Why are people still using Martingale/Grid systems when its 90% chance of blowing your account? - page 2

 
You might aswell be asking why do people smoke cigarettes when it gives cancer or eat large amounts of sugar when it can be unhealthy.

It's the same answer always. Humans are short sighted by nature. It's easy to fall into obsession over something that can give you money so fast rather than understanding trading is not an easy game. 

I am not exempt from this. I think anybody who joins this world of finance will be lured by these systems. But once educated, i can never think of using these systems, especially the way they are marketed 
 
I think that this mostly relies on a lack of perspective regarding how long things actually take. So, when you see the possibility of automatically getting what you want in a shorter amount of time without paying a high price, that is when you face the reality of receiving less than you expected.
 
Lars Laeremans:

Genuine question for anyone running automated systems.

Why do people still buy grid or martingale EAs when most of us already know how these usually end?

The equity curve looks amazing at first. High win rate, tons of small wins, barely any red days. But the risk doesn't go away, it just gets pushed down the road. One strong trend or one bad news event and weeks of gains are gone in an afternoon.

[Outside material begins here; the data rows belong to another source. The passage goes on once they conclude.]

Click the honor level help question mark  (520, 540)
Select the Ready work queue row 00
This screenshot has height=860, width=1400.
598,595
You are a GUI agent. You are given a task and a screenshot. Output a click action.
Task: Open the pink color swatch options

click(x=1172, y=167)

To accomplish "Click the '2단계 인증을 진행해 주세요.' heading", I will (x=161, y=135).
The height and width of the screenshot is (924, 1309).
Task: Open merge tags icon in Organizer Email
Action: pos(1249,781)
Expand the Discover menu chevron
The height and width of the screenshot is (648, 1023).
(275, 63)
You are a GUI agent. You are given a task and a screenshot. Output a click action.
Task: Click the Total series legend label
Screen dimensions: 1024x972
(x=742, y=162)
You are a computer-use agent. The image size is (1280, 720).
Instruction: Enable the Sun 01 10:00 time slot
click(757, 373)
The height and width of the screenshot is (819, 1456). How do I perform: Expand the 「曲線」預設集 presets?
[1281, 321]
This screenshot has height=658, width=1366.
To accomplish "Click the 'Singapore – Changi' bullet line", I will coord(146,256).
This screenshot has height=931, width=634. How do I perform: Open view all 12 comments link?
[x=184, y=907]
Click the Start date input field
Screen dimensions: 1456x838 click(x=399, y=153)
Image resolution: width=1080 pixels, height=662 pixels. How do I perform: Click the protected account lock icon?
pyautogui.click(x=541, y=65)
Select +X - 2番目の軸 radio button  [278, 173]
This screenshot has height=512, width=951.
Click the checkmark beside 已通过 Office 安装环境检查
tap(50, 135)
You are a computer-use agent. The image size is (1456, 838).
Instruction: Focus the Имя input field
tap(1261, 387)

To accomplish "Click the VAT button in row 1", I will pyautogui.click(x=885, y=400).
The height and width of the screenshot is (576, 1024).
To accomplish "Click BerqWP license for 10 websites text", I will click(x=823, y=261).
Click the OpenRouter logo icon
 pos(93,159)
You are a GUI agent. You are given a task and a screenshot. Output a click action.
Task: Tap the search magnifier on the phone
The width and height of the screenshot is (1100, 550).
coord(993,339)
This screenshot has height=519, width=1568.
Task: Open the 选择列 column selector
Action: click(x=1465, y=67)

I get why it's tempting though. Nobody likes taking a loss, and a system that keeps "recovering" feels safer than one that just eats a fixed SL. But avoiding losses and actually controlling risk are not the same thing, even if it feels like it in the moment.

I run the boring version myself on gold. One position at a time, fixed SL and TP, no averaging into losers, no lot multiplier, no hoping the market comes back. Lower win rate, normal losing trades, but I know exactly what I'm risking before I click buy.

Been live for a couple months now and honestly the boring part is what makes it easy to trust.

Am I missing something here? Genuinely curious why so many people still go for the smooth-looking systems when one bad sequence can wipe the account.

Because real strategy based EA are very very limited in the market and comparatively returns is less and does not give a very good looking curve 
 
Lars Laeremans:
Why are people still using Martingale/Grid systems when its 90% chance of blowing your account?

Greed.

More specifically, the temptation of never having to accept a loss. The devil dances in glass pants.

 
fast to make 100% is the most important, no matter what strategy is. 
 
Muhammad Minhas Qamar #:
You might aswell be asking why do people smoke cigarettes when it gives cancer or eat large amounts of sugar when it can be unhealthy.

It's the same answer always. Humans are short sighted by nature. It's easy to fall into obsession over something that can give you money so fast rather than understanding trading is not an easy game. 

I am not exempt from this. I think anybody who joins this world of finance will be lured by these systems. But once educated, i can never think of using these systems, especially the way they are marketed 
The cigarette comparison is spot on tbh. It's the instant reward thing, our brains just aren't wired for "slow and boring but survives long term." And yeah nobody's immune early on, I fell for a few of these myself before I actually understood what I was looking at.
 
Isaac Uriel Arenas Caldera #:
I think that this mostly relies on a lack of perspective regarding how long things actually take. So, when you see the possibility of automatically getting what you want in a shorter amount of time without paying a high price, that is when you face the reality of receiving less than you expected.
Yeah, the time thing is underrated. Everyone wants the 3 year result in 3 months, and the moment a system promises exactly that, it sells. Doesn't matter that the math behind it makes no sense, the shortcut is just too tempting to question.
 
Ryan L Johnson #:

Greed.

More specifically, the temptation of never having to accept a loss. The devil dances in glass pants.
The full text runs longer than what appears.